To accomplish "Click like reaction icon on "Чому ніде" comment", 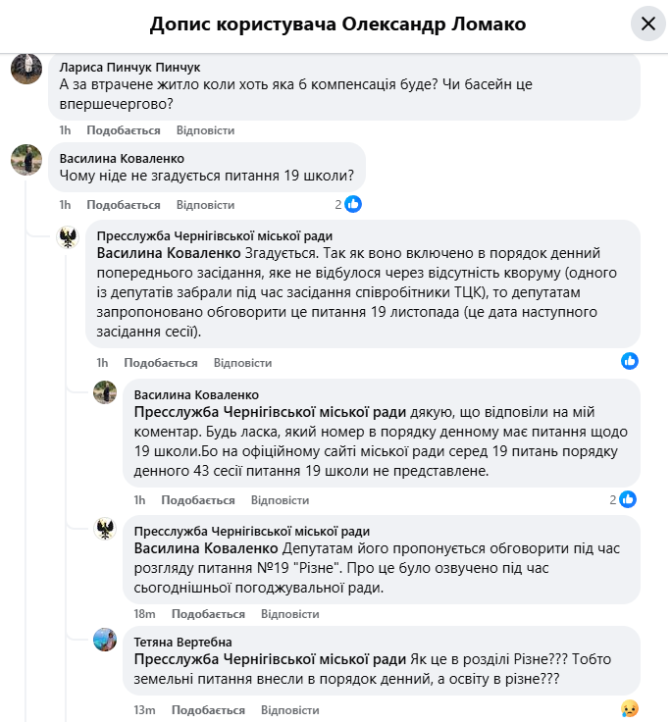I will (x=353, y=204).
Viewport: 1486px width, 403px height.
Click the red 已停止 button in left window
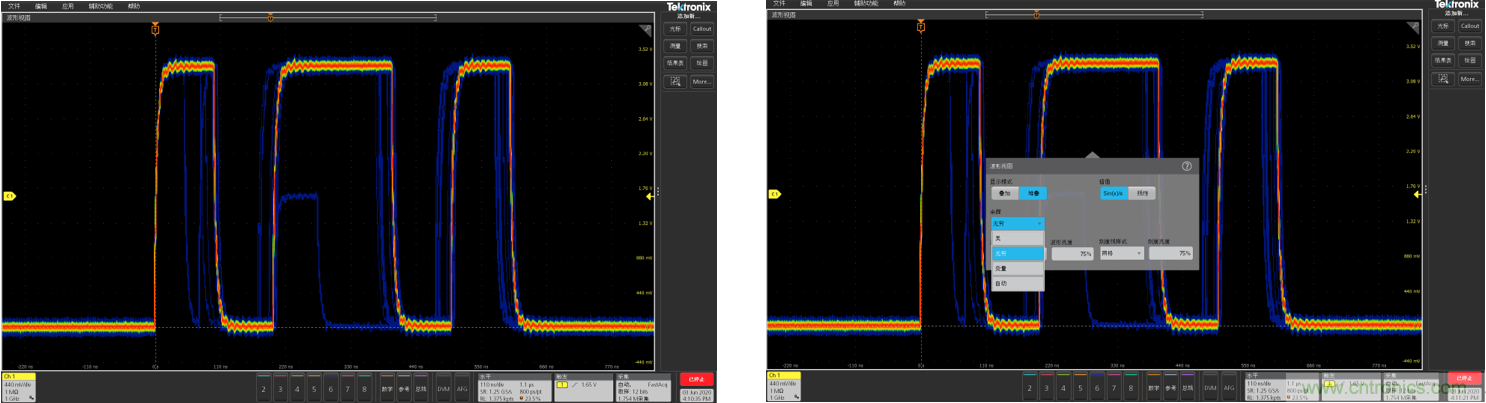697,380
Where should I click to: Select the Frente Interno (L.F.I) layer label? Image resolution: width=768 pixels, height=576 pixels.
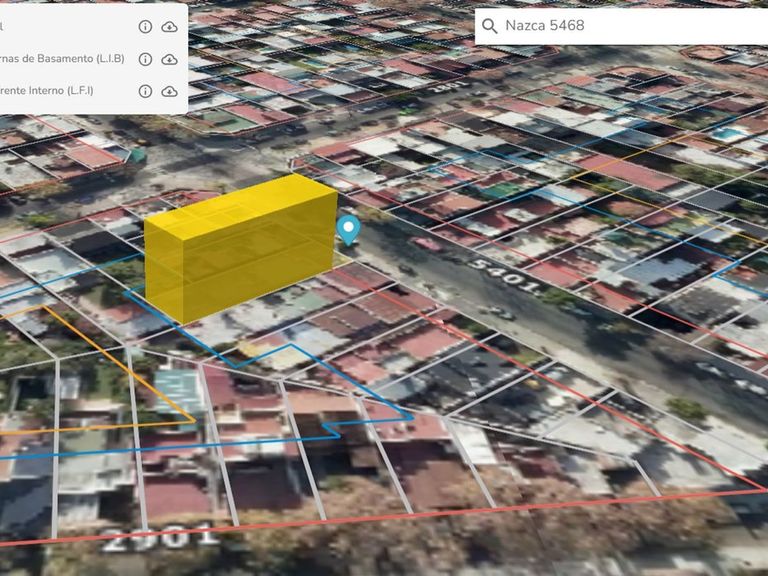pyautogui.click(x=46, y=91)
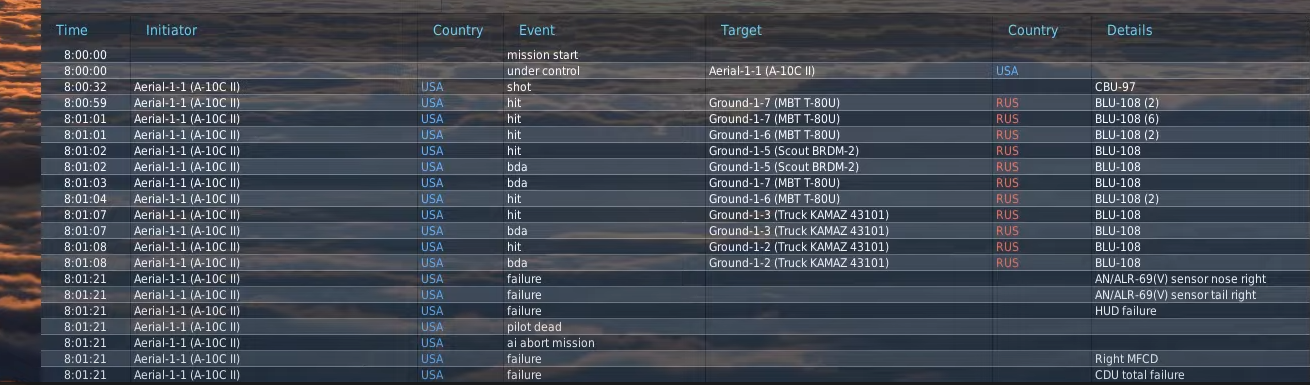Select the ai abort mission row
Screen dimensions: 1310x385
(675, 343)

──────────────────────────────

# [THE PROBLEM]
Return exactly the lines from the line with "Click the red 已停止 button in left window" through the last line of the data above, both included; pictures do not go in the answer.

# [WRITTEN RESPONSE]
Click the red 已停止 button in left window
697,380
Where should I click to: Select the Frente Interno (L.F.I) layer label? Image resolution: width=768 pixels, height=576 pixels.
pyautogui.click(x=46, y=91)
Select the ai abort mission row
Screen dimensions: 1310x385
(675, 343)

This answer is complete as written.